SMMR points to Cloke's campaign war chest as an indication of her hidden agenda on housing and development. Like Bloom, Cloke received money - she'd raised a total of $43,000 by April 12 -- from a wide array of sources.

But her campaign statements list more than 50 contributions -- a quarter of the 212 contributions of more than $100 - from developers, Realtors, income property owners and their representatives, most of whom donated the $250 maximum.

Cloke says the contributions reflect her willingness to "bring everybody to the table" to explore ways to promote "balanced growth and keeping the unique character of Santa Monica."

"Not everybody can own you," Cloke said. "When you have a broad base of support, you have no choice but to build consensus. I treat people fairly. I have an open mind and look for reasonable solutions where everyone has a part."

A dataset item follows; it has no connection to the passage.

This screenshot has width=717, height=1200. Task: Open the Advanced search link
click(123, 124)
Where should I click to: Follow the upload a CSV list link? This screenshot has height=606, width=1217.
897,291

If anything, Cloke says, it's Bloom who is beholden to special interests. SMRR, after all, has raised $50,000 for his campaign.

By comparision, Bloom has raised $20,000. At a recent debate in Century Cable, Cloke proposed bringing down the high costs of local elections - which already restrict contributions to $250 - by urging candidates to pledge that they won't accept endorsements from organizations that raise more than an agreed amount.

"The total spent on Santa Monica campaigns is too high," Cloke said. "If Bloom had to raise the money in his name, it would be a totally different race."

SMMR leaders scoff at the idea, noting that their organization receives thousands of small donations from tenants who constitute a true grassroots base.

While much of the campaign has focused on the future of affordable housing, the five cash-strapped independent candidates have tried to address other issues, such as the lack of jobs and the youth violence plaguing the low-income Pico neighborhood. But this is Santa Monica, and 20 years after rent control became city law, the overiding issue remains the same.

"There's only one issue in this town," Balter reminded the candidates at a landlord forum, "and that is rent control."